### Supplied material
"""

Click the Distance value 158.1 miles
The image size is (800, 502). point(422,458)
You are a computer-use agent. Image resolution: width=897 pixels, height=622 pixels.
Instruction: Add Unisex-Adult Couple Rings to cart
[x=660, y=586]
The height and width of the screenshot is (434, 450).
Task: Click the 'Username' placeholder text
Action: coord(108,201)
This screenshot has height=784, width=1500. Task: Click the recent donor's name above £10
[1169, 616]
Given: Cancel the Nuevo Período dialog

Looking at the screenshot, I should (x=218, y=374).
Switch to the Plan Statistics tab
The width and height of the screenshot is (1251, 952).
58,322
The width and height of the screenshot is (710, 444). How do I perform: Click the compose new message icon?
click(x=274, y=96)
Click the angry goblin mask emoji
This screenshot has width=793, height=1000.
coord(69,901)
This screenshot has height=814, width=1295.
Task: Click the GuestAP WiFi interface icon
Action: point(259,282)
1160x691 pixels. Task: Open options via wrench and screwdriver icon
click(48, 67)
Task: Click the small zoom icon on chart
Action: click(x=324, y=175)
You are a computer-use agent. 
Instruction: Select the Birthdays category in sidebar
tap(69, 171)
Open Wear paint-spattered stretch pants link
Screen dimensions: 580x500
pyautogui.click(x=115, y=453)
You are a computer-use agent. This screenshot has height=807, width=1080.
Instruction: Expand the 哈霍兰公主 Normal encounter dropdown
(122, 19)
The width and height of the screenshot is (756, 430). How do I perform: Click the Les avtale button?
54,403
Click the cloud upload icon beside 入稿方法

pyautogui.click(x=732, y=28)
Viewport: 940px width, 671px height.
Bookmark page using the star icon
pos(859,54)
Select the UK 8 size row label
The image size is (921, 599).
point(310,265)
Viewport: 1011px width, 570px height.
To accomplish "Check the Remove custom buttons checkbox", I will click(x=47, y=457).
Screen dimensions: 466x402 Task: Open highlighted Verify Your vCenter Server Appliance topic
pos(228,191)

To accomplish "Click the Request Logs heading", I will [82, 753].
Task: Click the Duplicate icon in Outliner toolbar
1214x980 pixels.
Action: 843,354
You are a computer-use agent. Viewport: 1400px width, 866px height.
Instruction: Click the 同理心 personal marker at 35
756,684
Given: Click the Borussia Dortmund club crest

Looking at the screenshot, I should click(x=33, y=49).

"""

### Task prompt
Take every line from the data that contains the word "accomplish".

### Response box
To accomplish "Check the Remove custom buttons checkbox", I will click(x=47, y=457).
To accomplish "Click the Request Logs heading", I will [82, 753].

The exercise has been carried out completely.